“Çığlıklar mı fırlıyor zihnimden, zihnim mi
fırlıyor çığlıklardan, bilmiyorum.”
Günlerin günleri, gecelerin geceleri, kuşların kışları kovaladığı günlerden tanıyordum onu. Saf bir niyetle bakmıştı hayata, bakarken yorulmuştu, yorgunken içine çekilmişti. Bir insandı. Kadın ya da erkek miydi; hiç önemli değildi. Hangi zamanda yaşadığının da önemi yoktu. Doğmuştu, yaşamıştı ve ölmüştü. Onun zihnine baktığım bir günde, zihnindeki kasırgalara şahit olmuştum. İnsanların zihinlerini okumak benim için hiç de zor değildi. Belki onları anlamak içindi, belki de onları onlara anlatmak içindi bu yaptığım şey. Şunlar vardı baktığım o ân o insanın zihninde…
“Biraz öteye gitti zihnim; sonra geriye döndü.
Geriye… Geri neresiydi? Az önce bulunduğu yer mi? Şimdiki yer mi? O kadar sık
gidiyor ve geliyor ki ve o kadar sık aynı yerde olduğunu hissediyor ki. Belki
de hiç ileri gitmedi ve geri dönmedi. Büsbütün bir kürenin merkezinde sanki.
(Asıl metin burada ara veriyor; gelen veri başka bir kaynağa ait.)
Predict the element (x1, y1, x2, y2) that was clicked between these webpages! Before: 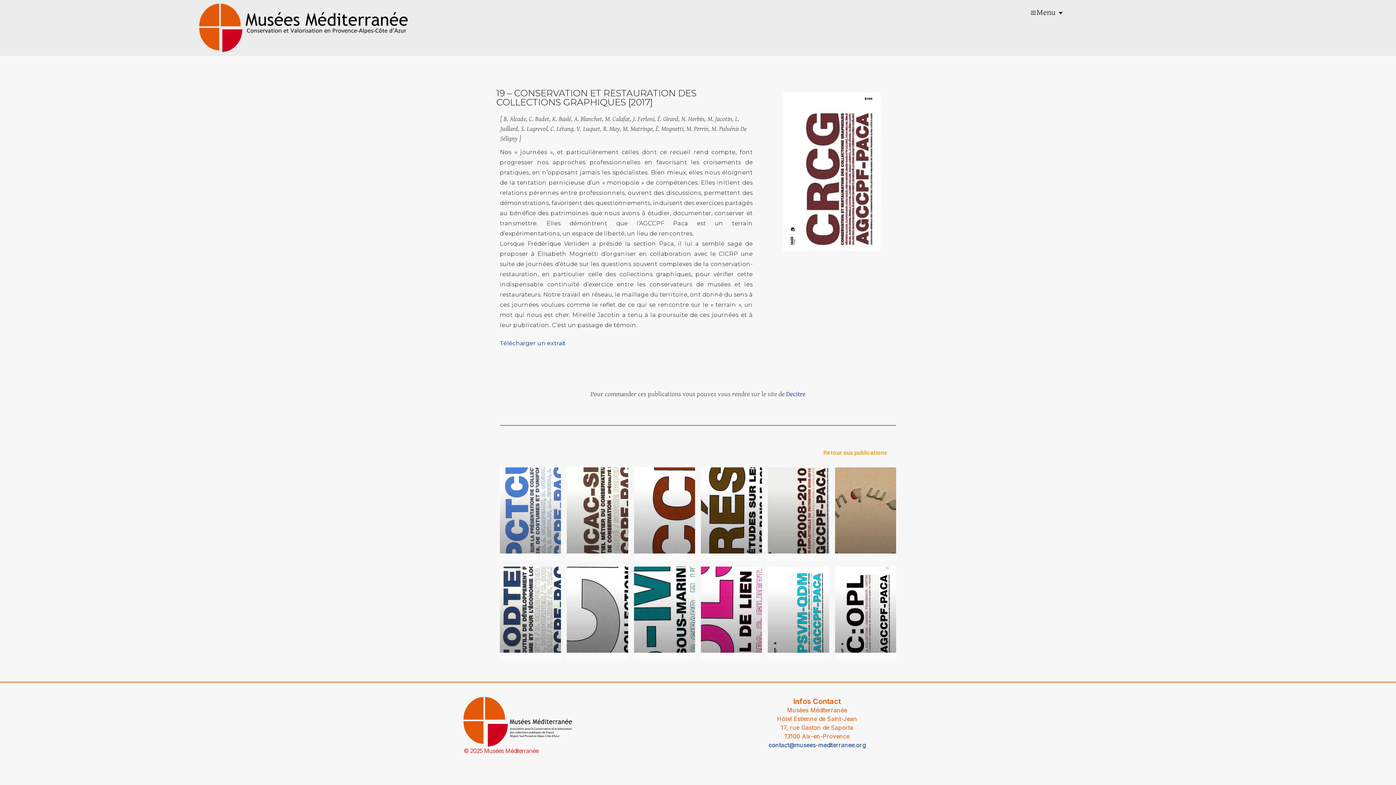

Issız bir ışıksızlıkta, kuşatılmış olduğu nesneler evreninde, o şimdi ışıktan bir
küre gibi, bir nesne gibi; hırpalanmış ve dizginlerinden fırlamış.
Üç boyutlu git-gellerin her yöne hep beraber ilerleyen düşüncelerin neresinden tuttuğunu göremiyorum. Git-geller birer eylem; zihnimin olmayan yerinde olmayan eylemleri. Ama biliyorum zihnim gidiyor; git-gelleriyle beraber gidiyor, onlarla beraber anlayamadığım bir yolculuğun içinde. Çok hareketli ve belki de hiç hareket etmediği halde ben öyle sanıyorum. Şimdiki gibi. Zihnim gidiyor mu? Olduğu yerde mi? Gittiği yer neresiyse oradan geri geliyor mu? Farkında değilim, ama zihnimin bütün bileşenleriyle bir yere doğru ışıktan küresinin içinde, onunla beraber bir yolculuk yaptığını biliyorum. O yolculuk da kendi içinde bilinmeyenler içeriyor. Zorluyorum; ne, neresi, nereye?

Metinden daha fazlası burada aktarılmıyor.